EDITORIAL: Provincial and federal authorities seem to have been too busy tossing the blame around to prevent the disaster unfolding in Kurram agency from getting completely out of control. Now, with roads closed for more than two months and hospitals having run out of essential medical supplies, children have started losing their lives due to shortage of medicines.
This situation could have been, and indeed was, foreseen when all access to the area was closed, yet nobody did a thing about it and now we have innocent children dying because of official neglect and nobody to answer for it.
According to the medical superintendent of District Headquarters Hospital Parachinar, “In addition to the 29 children who have died, several other patients have lost their lives due to the unavailability of surgical services.” He went on to warn of an “impending healthcare crisis” if urgent measures are not taken to provide medical services and restore services.
It’s not just medicines that are in short supply, of course, because the government’s decision to shut down all roads in and out of the area has also, quite expectedly, triggered food shortage.
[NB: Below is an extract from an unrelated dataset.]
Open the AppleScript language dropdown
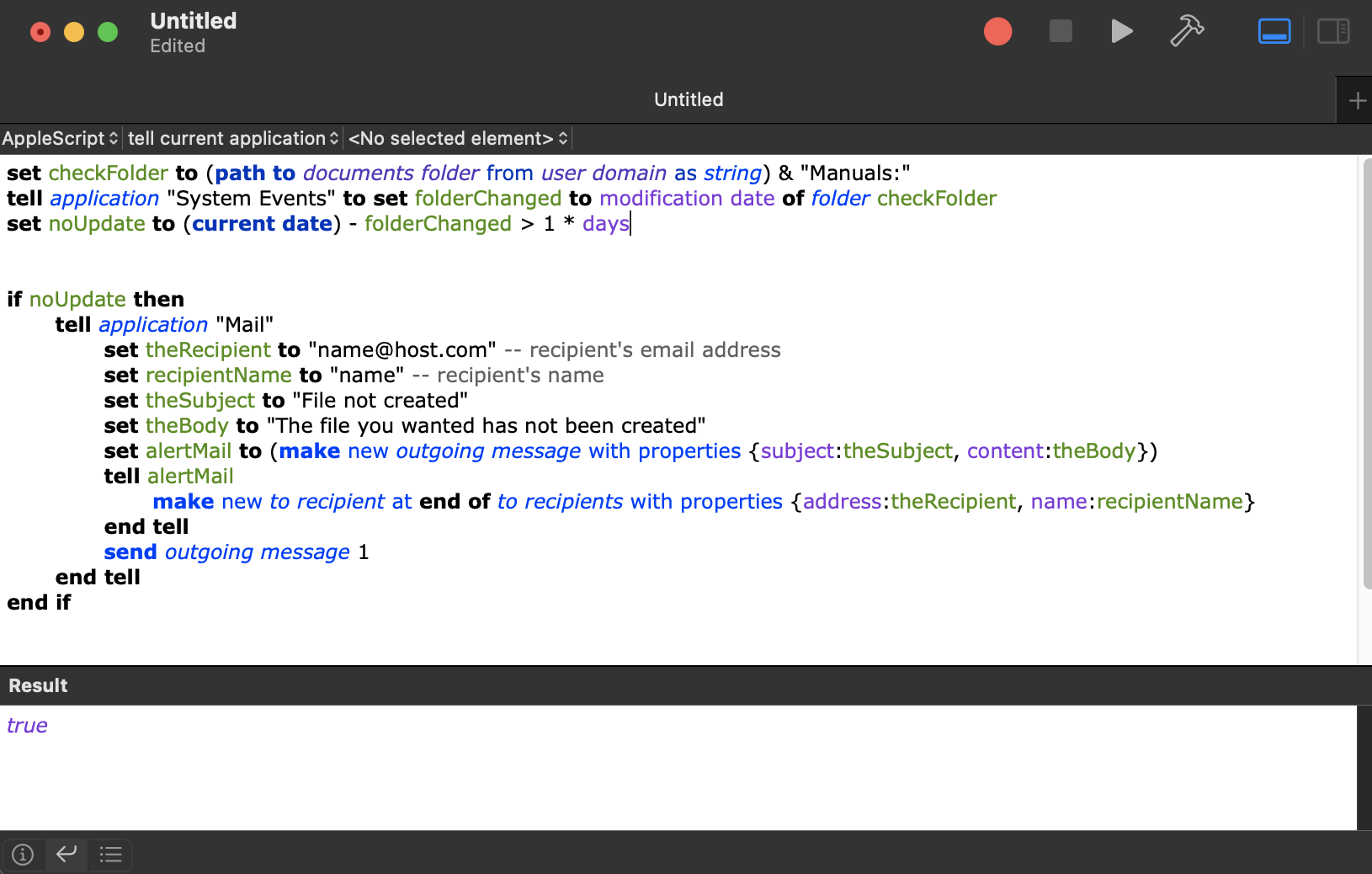This screenshot has width=1372, height=874. (x=59, y=138)
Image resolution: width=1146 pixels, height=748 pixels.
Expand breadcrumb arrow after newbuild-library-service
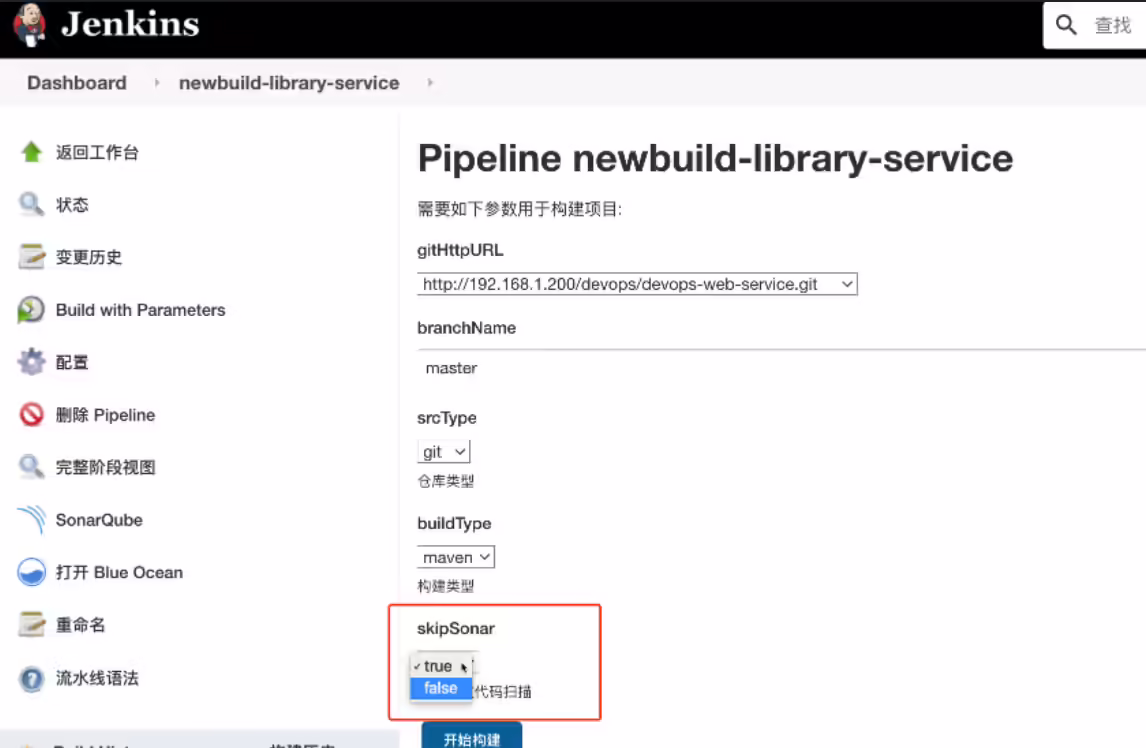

Residents could see these problems coming because they have experienced such situations far too many times in the past and, as always, their concerns fell on deaf ears as the government resorted to its typical, kneejerk policy of enforcing a shutdown.
Lately, some aid agencies have airlifted some food and medical supplies to the region, but they are not nearly enough as the death toll races past the 200 mark, with malnutrition and disease taking hold, and still no end in sight to the decades-old land dispute that caused the latest round of killing, which quickly turned sectarian in nature.
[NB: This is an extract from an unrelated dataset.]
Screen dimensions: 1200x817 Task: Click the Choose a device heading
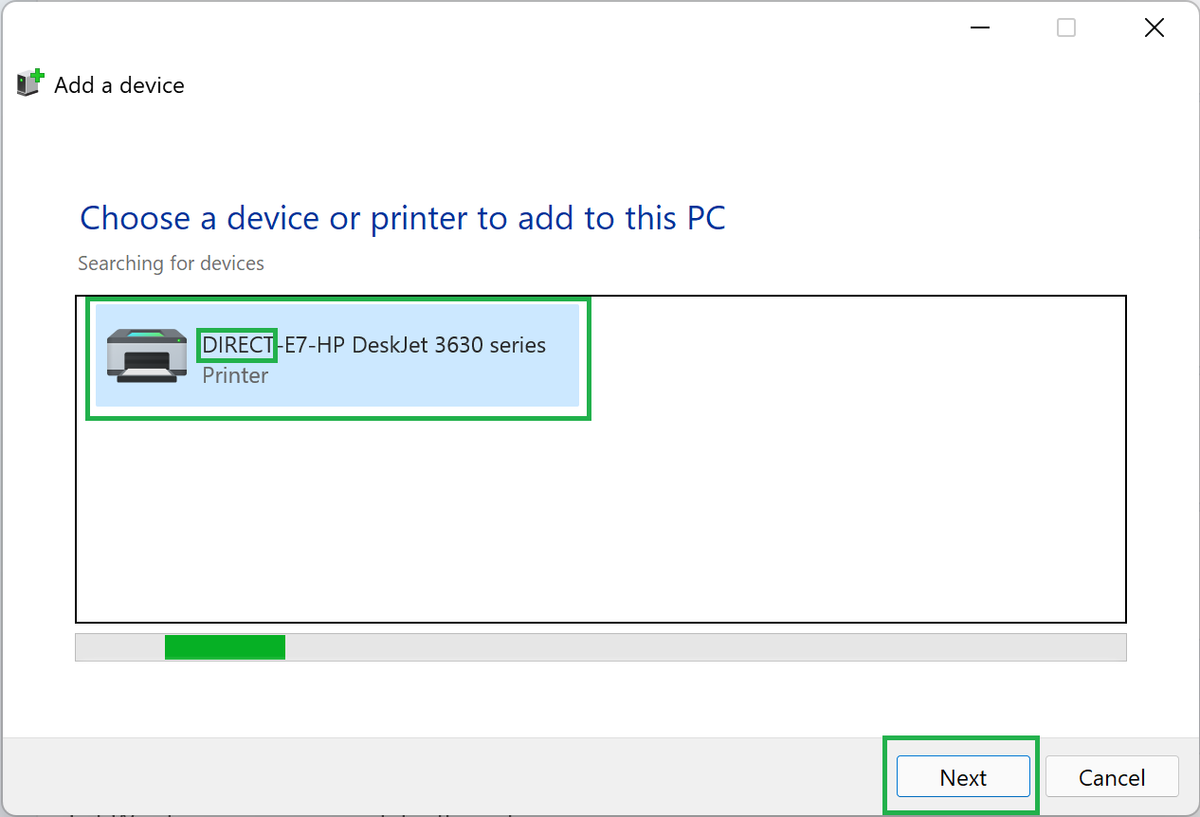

While Kurram has been volatile owing to its religious/sectarian mix since the days of the so-called anti-Soviet jihad because its unique “Parrot’s Beak” border that juts into Afghanistan made it a special target for militants, recent episodes of violence are rooted in the TTP (Tehreek-e-Taliban Pakistan) takeover of the area a decade ago; before it was cleansed in successive military operations. Yet it turns out that militants were able to keep sleeper cells that go active now and then.
Surely, such disruption cannot go on forever. Every time Kurram flares up the government looks for quick, patch-up solutions that will put a lid on the fighting and restore some manner of calm. This approach needs to change and make way for a more enduring arrangement.
It is true that locals harm their own cause more than any outside party by sticking to extreme positions and turning hostile when their demands are not met. But that, too, is because they know the government is not serious about a permanent solution.
The best way to proceed is to let the law take its course. Whatever pockets of insurgents remain hidden in the region must be eliminated and whoever has lost life and limb to the unending sectarian nightmare must be adequately compensated. Once justice is seen to be done, making tribes fall in line will be more easily achievable.